Tudo isso fica ainda pior com Bolsonaro na presidência e a derrubada de direitos sociais. O Brasil volta ao Mapa da Fome da ONU, com 33 milhões de pessoas em situação de insegurança alimentar grave. Desse total, a maioria é formada por mulheres negras, chefes de família. Não fosse pouco, a pandemia atingiu em cheio as populações mais pobres, ampliando as desigualdades.

Portanto, não se trata apenas de enfrentar a violência doméstica, mas os demais tipos de violência que atingem prioritariamente mulheres, especialmente as negras. A pobreza também é regional. Grande parte das famílias em situação de pobreza extrema se encontra nas regiões Norte e Nordeste.

Os desafios colocados para o governo Lula são imensos e a agenda das mulheres inclui pautas igualmente prioritárias não só no combate à fome, mas na saúde, emprego e renda, moradia, em um conjunto de ações que possibilitam uma mobilidade social capaz de alterar a gravidade atual dessa parcela da população.
____
Tarefa 1: Indique se cada afirmação concorda com o trecho do documento, respondendo sim ou não e citando literalmente as palavras decisivas do trecho. (a) O Brasil tem 33 milhões de pessoas em insegurança alimentar grave. (b) A maior parte das famílias em pobreza extrema está nas regiões Sul e Sudeste. (c) A pandemia reduziu as desigualdades.
Tarefa 2: Transcreva do trecho do documento a passagem que começa nas palavras "Portanto, não se" e termina após as palavras "Norte e Nordeste.".
____
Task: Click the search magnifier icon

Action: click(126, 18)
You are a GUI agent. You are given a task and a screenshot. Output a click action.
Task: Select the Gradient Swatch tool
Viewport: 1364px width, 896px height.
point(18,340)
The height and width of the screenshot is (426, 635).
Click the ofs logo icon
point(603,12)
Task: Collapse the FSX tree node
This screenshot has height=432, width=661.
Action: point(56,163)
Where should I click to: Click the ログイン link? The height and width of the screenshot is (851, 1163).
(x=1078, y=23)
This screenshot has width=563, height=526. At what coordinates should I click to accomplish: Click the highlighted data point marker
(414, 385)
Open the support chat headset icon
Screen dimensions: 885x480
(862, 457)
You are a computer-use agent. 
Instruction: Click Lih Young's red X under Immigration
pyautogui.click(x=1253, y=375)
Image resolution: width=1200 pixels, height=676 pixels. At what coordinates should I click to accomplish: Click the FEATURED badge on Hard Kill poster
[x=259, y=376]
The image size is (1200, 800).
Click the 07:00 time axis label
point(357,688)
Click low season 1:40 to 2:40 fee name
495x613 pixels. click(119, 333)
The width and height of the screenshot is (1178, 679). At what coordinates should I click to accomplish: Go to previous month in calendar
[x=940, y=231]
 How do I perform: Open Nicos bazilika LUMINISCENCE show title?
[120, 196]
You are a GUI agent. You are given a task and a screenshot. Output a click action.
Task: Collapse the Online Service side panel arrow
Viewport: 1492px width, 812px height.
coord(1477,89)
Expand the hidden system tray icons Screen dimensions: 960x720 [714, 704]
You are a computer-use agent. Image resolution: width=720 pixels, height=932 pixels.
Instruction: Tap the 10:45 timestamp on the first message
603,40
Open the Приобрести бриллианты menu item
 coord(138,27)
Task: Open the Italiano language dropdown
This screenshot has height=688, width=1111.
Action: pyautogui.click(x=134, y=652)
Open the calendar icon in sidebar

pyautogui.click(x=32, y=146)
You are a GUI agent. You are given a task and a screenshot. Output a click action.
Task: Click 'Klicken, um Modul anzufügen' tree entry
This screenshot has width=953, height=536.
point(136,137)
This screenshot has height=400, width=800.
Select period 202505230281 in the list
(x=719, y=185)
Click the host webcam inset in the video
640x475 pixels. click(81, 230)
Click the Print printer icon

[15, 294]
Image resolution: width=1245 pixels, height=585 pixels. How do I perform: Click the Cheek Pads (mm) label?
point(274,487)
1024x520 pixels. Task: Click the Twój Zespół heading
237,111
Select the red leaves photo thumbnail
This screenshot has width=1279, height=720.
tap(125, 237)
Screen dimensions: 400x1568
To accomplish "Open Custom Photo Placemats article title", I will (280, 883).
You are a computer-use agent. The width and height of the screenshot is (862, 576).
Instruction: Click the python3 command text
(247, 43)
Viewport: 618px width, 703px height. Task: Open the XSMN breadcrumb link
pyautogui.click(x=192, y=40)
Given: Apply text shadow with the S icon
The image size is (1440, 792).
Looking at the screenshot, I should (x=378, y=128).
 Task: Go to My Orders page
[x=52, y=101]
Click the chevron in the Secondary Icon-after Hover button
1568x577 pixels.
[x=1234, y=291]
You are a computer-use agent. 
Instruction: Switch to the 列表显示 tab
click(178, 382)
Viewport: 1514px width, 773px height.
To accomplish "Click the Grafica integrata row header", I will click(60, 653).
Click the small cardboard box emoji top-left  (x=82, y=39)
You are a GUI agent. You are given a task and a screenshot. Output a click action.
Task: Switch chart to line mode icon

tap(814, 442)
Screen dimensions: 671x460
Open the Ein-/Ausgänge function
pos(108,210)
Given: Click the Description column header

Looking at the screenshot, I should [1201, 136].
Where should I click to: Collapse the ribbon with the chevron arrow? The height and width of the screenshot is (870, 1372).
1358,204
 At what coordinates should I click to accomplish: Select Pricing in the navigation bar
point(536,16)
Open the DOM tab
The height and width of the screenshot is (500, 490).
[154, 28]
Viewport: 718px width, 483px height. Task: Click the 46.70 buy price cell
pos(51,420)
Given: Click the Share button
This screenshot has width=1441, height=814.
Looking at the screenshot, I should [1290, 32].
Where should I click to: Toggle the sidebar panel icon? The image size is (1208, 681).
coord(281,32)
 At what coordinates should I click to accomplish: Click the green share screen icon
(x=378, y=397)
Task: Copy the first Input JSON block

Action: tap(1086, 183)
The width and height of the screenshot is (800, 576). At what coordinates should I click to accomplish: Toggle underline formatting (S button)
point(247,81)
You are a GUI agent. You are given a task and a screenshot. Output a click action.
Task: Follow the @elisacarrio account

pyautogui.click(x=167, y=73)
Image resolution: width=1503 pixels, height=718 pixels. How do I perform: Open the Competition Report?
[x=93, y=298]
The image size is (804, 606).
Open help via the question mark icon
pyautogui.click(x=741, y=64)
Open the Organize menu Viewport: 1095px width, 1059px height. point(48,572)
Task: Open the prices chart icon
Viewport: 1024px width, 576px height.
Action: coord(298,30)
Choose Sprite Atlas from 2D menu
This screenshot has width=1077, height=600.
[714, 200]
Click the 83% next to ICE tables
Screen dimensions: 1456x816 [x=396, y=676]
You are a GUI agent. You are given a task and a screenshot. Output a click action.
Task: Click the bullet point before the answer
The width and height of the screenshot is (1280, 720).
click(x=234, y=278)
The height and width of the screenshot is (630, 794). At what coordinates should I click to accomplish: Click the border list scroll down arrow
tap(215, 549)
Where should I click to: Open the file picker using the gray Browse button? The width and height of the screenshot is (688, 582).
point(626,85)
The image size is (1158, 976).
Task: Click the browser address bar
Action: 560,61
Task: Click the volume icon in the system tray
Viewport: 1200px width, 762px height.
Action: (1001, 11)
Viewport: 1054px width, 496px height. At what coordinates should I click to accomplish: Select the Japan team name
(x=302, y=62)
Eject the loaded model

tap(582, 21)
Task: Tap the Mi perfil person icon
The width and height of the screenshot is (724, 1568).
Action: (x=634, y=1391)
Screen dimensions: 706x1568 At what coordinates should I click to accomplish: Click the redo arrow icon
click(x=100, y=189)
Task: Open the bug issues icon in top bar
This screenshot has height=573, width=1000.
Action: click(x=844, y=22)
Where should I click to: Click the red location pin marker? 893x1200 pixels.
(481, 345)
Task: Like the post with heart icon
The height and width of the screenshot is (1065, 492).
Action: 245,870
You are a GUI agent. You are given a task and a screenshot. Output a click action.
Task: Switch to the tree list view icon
____
Resposta 1:
(a) Sim: "com 33 milhões de pessoas em situação de insegurança alimentar grave".
(b) Não: "Grande parte das famílias em situação de pobreza extrema se encontra nas regiões Norte e Nordeste".
(c) Não: "ampliando as desigualdades".

Resposta 2:
Portanto, não se trata apenas de enfrentar a violência doméstica, mas os demais tipos de violência que atingem prioritariamente mulheres, especialmente as negras. A pobreza também é regional. Grande parte das famílias em situação de pobreza extrema se encontra nas regiões Norte e Nordeste.